By Ryan Bourne, courtesy of the Cato Institute
The unemployment rate fell sharply in August to 8.4 percent. While an accurate pre‐crisis comparator unemployment rate is undoubtedly slightly higher than this, this was an unexpectedly sharp fall in the official jobless rate.
The glass half‐full reading is this: despite the massive pandemic shock, the unemployment rate in the U.S. is already as low as France’s in boom times (a testament to easy hire and fire laws and low levels of labor market regulation here).
The glass half‐empty reading: this is still a long way from a full recovery and we’d expect that recent months would have seen some low‐hanging fruit gains as closed businesses reopened, bringing back on board workers. In future unemployment might prove much stickier, if it results from more permanent company failures and realization that we are in a new normal until the pandemic is over.
Some have claimed that the sustained fall in unemployment from April through August shows that the $600 per week pandemic unemployment benefit expansion, which expired July 31, did not disincentivize people returning to work. This seems a bad take, for several reasons.
First, the Federal Reserve’s Beige Book this week reports a lot of contacts at state level saying that they continued to find it difficult to hire low‐wage workers at the wages they were willing to pay.

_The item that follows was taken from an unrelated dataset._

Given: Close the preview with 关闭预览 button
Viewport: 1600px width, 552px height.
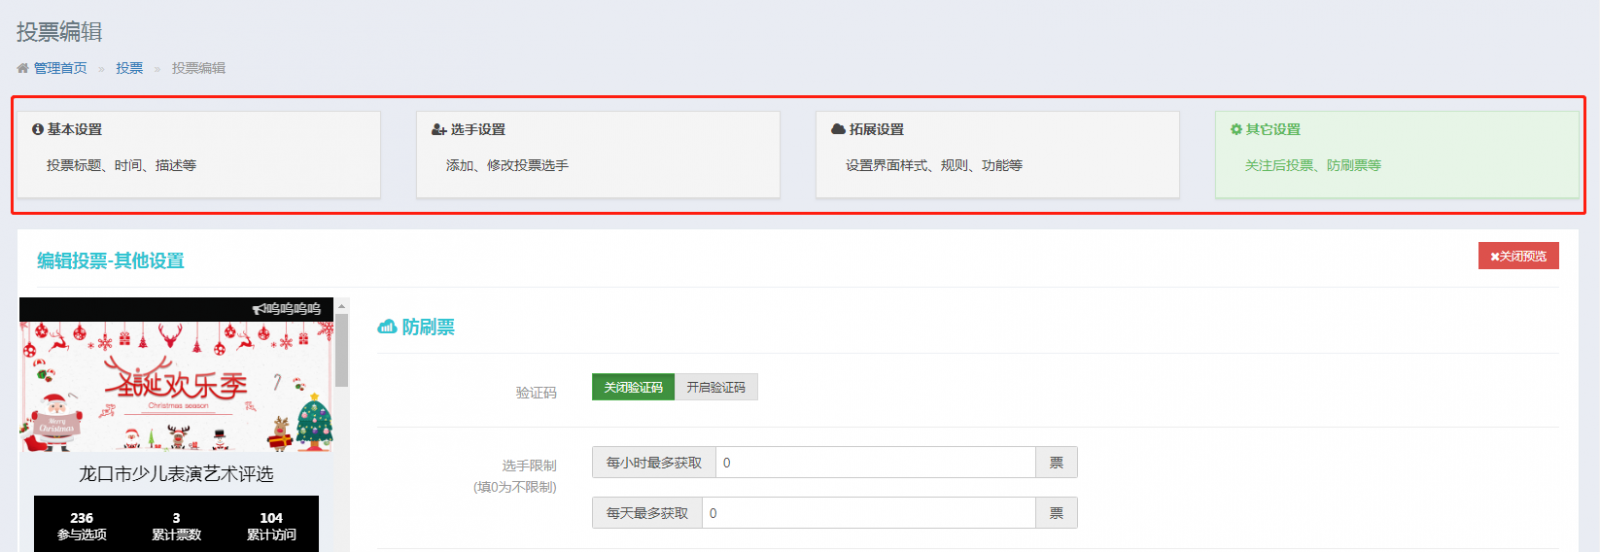Looking at the screenshot, I should tap(1518, 256).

This suggests the supply of workers remained constrained somewhat by the high level of unemployment benefits in July and the expectation of some form of continuation of them after that (the President has since introduced a lower $400 unemployment supplement for four to five weeks, but Congress is considering its own actions).

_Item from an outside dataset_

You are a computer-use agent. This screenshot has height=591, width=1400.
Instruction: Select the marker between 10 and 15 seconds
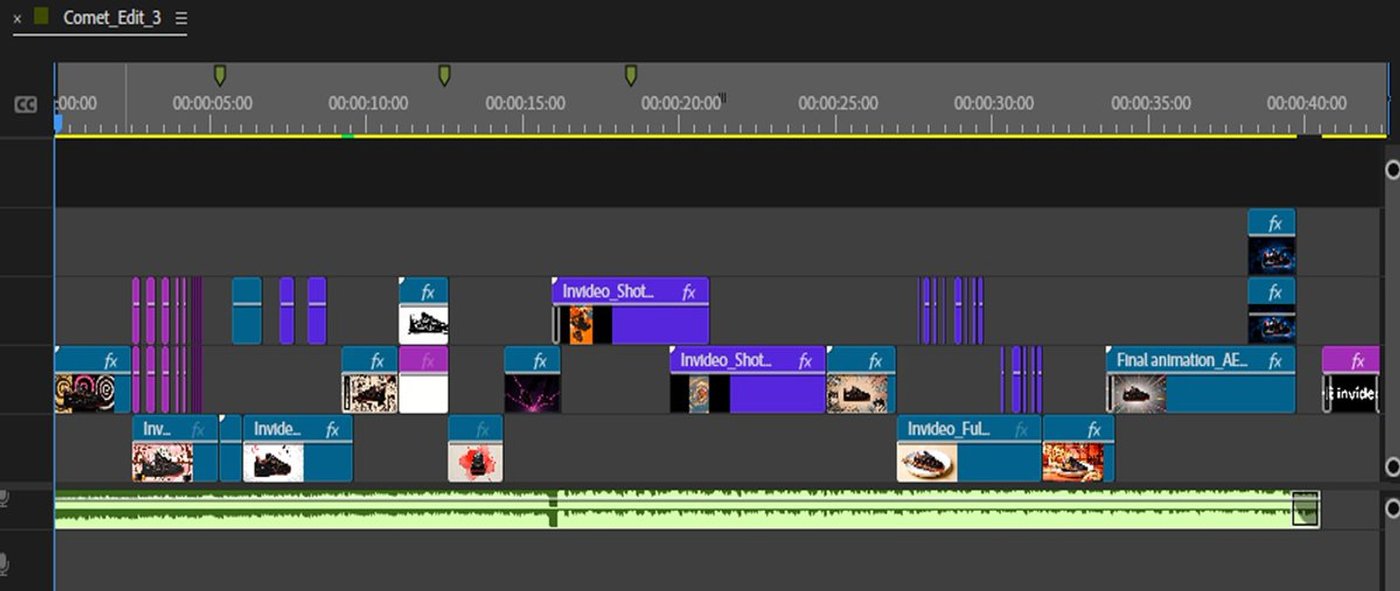(444, 75)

The Beige Book national summary:
Firms continued to experience difficulty finding necessary labor, a matter compounded by day care availability, as well as uncertainty over the coming school year and jobless benefits.

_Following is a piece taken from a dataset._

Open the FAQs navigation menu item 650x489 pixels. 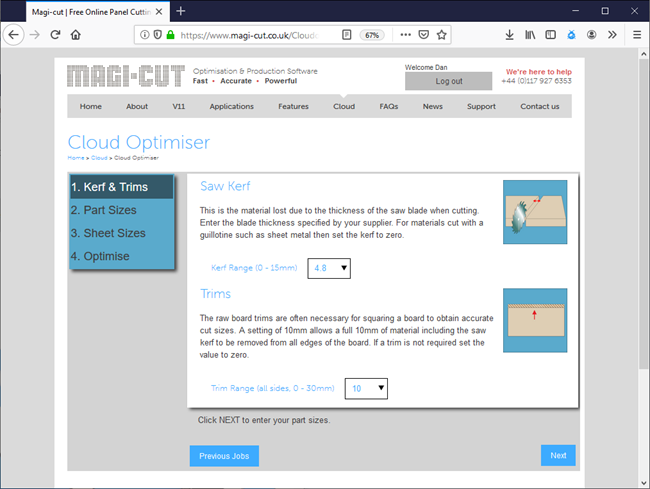388,106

The Federal Reserve Bank of Boston:
The majority of contacts reported difficulty finding candidates who were willing to work, especially for pay rates that might be lower than pandemic‐augmented unemployment benefits.
Some contacts cited skills mismatches as a barrier to finding the workers they needed while others believed that the generous unemployment insurance benefits had discouraged workers from applying for available jobs. Also, multiple contacts said that some former employees were recalled but did not report back to work.
Among those hiring, most indicated that the pool of available workers was ample, although there were reports that unemployment insurance benefits continued to present challenges attracting low‐wage workers.
Several contacts again commented that generous unemployment benefits had made it difficult to bring payrolls back to desired levels, especially at the entry level.
And of those with surveys specifically mentioning August, the Federal Reserve Bank of New York report claimed:
Some businesses have noted less trouble bringing back furloughed workers and hiring new ones in recent weeks, as unemployment benefits were scaled back.
Fear of infection and expanded unemployment benefits had become lesser concerns.
So, businesses in many parts of the country are convinced that the disincentive effects were and are real and that they then dissipated somewhat in August, when the scale of the unemployment benefits fell. But why then did we see falling unemployment through July too, when the expanded benefits were actually still in place?
One obvious explanation is that although some laid‐off workers would have sought to pocket the benefits, others would have been more forward‐looking. Without the knowledge about President Trump’s executive order extending less generous payments, many unemployed folk would have faced a risky decision: the security of a job now, or high benefits for a few weeks.
If the option then in spurning employment was perceived as receipt of 140–220 percent of past earnings in UI benefits for July but then falling to 30–50 percent of previous earnings and confronting the uncertainty of unemployment, it’s perhaps unsurprising that many accepted recalls or took up new roles.
In fact, I heard this story on a recent trip to a hotel on the West Virginia border. The worker told me that he was effectively furloughed and simply ignored his employers’ calls by turning his phone off for several weeks in May and June, such was the uplift in his income on pandemic‐related unemployment insurance benefits. He ultimately decided to take up the offer to return in late June because he recognized that the expanded benefits might expire and he’d then be worse off unemployed.
If this story is in any way generalizable, then it has big policy implications. The recent jobs bounce‐back would in part reflect the falling UI benefits from July to August and the expectation over a longer period that these additional benefits were temporary. The robust jobs growth therefore cannot be used as supportive evidence for continuing the $600 UI payments. If the $600 benefits had already been extended through the end of the year, the disincentive effect would have been sharper and we’d have heard louder complaints of the sort outlined in the Beige Book.
Ryan Bourne occupies the R. Evan Scharf Chair for the Public Understanding of Economics at Cato. He has written on a number of economic issues, including: fiscal policy, inequality, minimum wages, infrastructure spending and rent control.